◆ **BRIEF**
Please lay out the material below as a Markdown table with the columns Row and Line. Each non-blank line goes in its own numbered row.

◆ **MATERIAL FOR THIS EXERCISE**
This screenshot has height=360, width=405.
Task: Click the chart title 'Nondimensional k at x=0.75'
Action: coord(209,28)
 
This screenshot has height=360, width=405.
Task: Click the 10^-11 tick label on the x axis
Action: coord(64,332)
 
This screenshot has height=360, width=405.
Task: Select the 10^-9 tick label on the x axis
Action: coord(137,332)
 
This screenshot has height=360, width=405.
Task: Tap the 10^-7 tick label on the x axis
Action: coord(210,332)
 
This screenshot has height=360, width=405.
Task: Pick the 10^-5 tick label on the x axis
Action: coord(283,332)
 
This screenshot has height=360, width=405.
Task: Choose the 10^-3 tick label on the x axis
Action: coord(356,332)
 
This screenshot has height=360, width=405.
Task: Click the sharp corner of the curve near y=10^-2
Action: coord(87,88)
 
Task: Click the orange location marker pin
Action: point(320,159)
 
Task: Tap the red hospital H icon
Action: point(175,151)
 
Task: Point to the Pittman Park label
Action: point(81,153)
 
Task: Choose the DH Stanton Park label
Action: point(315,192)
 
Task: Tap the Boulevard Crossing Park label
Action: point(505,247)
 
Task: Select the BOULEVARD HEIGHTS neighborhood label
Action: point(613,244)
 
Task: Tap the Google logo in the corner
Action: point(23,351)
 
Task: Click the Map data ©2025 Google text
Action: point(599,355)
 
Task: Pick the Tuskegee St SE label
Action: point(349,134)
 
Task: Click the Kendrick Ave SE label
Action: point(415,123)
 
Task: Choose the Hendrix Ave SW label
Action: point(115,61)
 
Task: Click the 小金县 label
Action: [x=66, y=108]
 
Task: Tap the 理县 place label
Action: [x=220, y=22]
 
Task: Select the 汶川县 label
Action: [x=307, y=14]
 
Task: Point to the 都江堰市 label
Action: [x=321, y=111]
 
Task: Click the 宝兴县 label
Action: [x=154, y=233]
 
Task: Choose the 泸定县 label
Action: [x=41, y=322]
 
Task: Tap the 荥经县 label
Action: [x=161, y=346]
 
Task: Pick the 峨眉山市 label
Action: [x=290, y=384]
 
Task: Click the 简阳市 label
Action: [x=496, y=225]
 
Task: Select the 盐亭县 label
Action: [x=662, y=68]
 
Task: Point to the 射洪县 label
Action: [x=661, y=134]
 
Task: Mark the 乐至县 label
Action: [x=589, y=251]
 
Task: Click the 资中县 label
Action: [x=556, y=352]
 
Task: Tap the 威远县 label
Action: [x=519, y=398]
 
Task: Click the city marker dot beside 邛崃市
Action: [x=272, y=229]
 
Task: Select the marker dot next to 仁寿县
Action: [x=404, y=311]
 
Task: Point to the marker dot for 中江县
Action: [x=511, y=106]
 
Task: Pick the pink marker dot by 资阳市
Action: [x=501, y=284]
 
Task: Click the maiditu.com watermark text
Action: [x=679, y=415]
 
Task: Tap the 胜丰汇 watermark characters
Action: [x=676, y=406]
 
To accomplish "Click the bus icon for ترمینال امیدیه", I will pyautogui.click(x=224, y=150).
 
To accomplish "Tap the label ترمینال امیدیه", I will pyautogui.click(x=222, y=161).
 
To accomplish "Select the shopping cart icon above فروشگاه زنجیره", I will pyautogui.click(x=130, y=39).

◆ **ANSWER TO THIS PROBLEM**
| Row | Line |
|---|---|
| 1 | This screenshot has height=360, width=405. |
| 2 | Task: Click the chart title 'Nondimensional k at x=0.75' |
| 3 | Action: coord(209,28) |
| 4 | This screenshot has height=360, width=405. |
| 5 | Task: Click the 10^-11 tick label on the x axis |
| 6 | Action: coord(64,332) |
| 7 | This screenshot has height=360, width=405. |
| 8 | Task: Select the 10^-9 tick label on the x axis |
| 9 | Action: coord(137,332) |
| 10 | This screenshot has height=360, width=405. |
| 11 | Task: Tap the 10^-7 tick label on the x axis |
| 12 | Action: coord(210,332) |
| 13 | This screenshot has height=360, width=405. |
| 14 | Task: Pick the 10^-5 tick label on the x axis |
| 15 | Action: coord(283,332) |
| 16 | This screenshot has height=360, width=405. |
| 17 | Task: Choose the 10^-3 tick label on the x axis |
| 18 | Action: coord(356,332) |
| 19 | This screenshot has height=360, width=405. |
| 20 | Task: Click the sharp corner of the curve near y=10^-2 |
| 21 | Action: coord(87,88) |
| 22 | Task: Click the orange location marker pin |
| 23 | Action: point(320,159) |
| 24 | Task: Tap the red hospital H icon |
| 25 | Action: point(175,151) |
| 26 | Task: Point to the Pittman Park label |
| 27 | Action: point(81,153) |
| 28 | Task: Choose the DH Stanton Park label |
| 29 | Action: point(315,192) |
| 30 | Task: Tap the Boulevard Crossing Park label |
| 31 | Action: point(505,247) |
| 32 | Task: Select the BOULEVARD HEIGHTS neighborhood label |
| 33 | Action: point(613,244) |
| 34 | Task: Tap the Google logo in the corner |
| 35 | Action: point(23,351) |
| 36 | Task: Click the Map data ©2025 Google text |
| 37 | Action: point(599,355) |
| 38 | Task: Pick the Tuskegee St SE label |
| 39 | Action: point(349,134) |
| 40 | Task: Click the Kendrick Ave SE label |
| 41 | Action: point(415,123) |
| 42 | Task: Choose the Hendrix Ave SW label |
| 43 | Action: point(115,61) |
| 44 | Task: Click the 小金县 label |
| 45 | Action: [x=66, y=108] |
| 46 | Task: Tap the 理县 place label |
| 47 | Action: [x=220, y=22] |
| 48 | Task: Select the 汶川县 label |
| 49 | Action: [x=307, y=14] |
| 50 | Task: Point to the 都江堰市 label |
| 51 | Action: [x=321, y=111] |
| 52 | Task: Click the 宝兴县 label |
| 53 | Action: [x=154, y=233] |
| 54 | Task: Choose the 泸定县 label |
| 55 | Action: [x=41, y=322] |
| 56 | Task: Tap the 荥经县 label |
| 57 | Action: [x=161, y=346] |
| 58 | Task: Pick the 峨眉山市 label |
| 59 | Action: [x=290, y=384] |
| 60 | Task: Click the 简阳市 label |
| 61 | Action: [x=496, y=225] |
| 62 | Task: Select the 盐亭县 label |
| 63 | Action: [x=662, y=68] |
| 64 | Task: Point to the 射洪县 label |
| 65 | Action: [x=661, y=134] |
| 66 | Task: Mark the 乐至县 label |
| 67 | Action: [x=589, y=251] |
| 68 | Task: Click the 资中县 label |
| 69 | Action: [x=556, y=352] |
| 70 | Task: Tap the 威远县 label |
| 71 | Action: [x=519, y=398] |
| 72 | Task: Click the city marker dot beside 邛崃市 |
| 73 | Action: [x=272, y=229] |
| 74 | Task: Select the marker dot next to 仁寿县 |
| 75 | Action: [x=404, y=311] |
| 76 | Task: Point to the marker dot for 中江县 |
| 77 | Action: [x=511, y=106] |
| 78 | Task: Pick the pink marker dot by 资阳市 |
| 79 | Action: [x=501, y=284] |
| 80 | Task: Click the maiditu.com watermark text |
| 81 | Action: [x=679, y=415] |
| 82 | Task: Tap the 胜丰汇 watermark characters |
| 83 | Action: [x=676, y=406] |
| 84 | To accomplish "Click the bus icon for ترمینال امیدیه", I will pyautogui.click(x=224, y=150). |
| 85 | To accomplish "Tap the label ترمینال امیدیه", I will pyautogui.click(x=222, y=161). |
| 86 | To accomplish "Select the shopping cart icon above فروشگاه زنجیره", I will pyautogui.click(x=130, y=39). |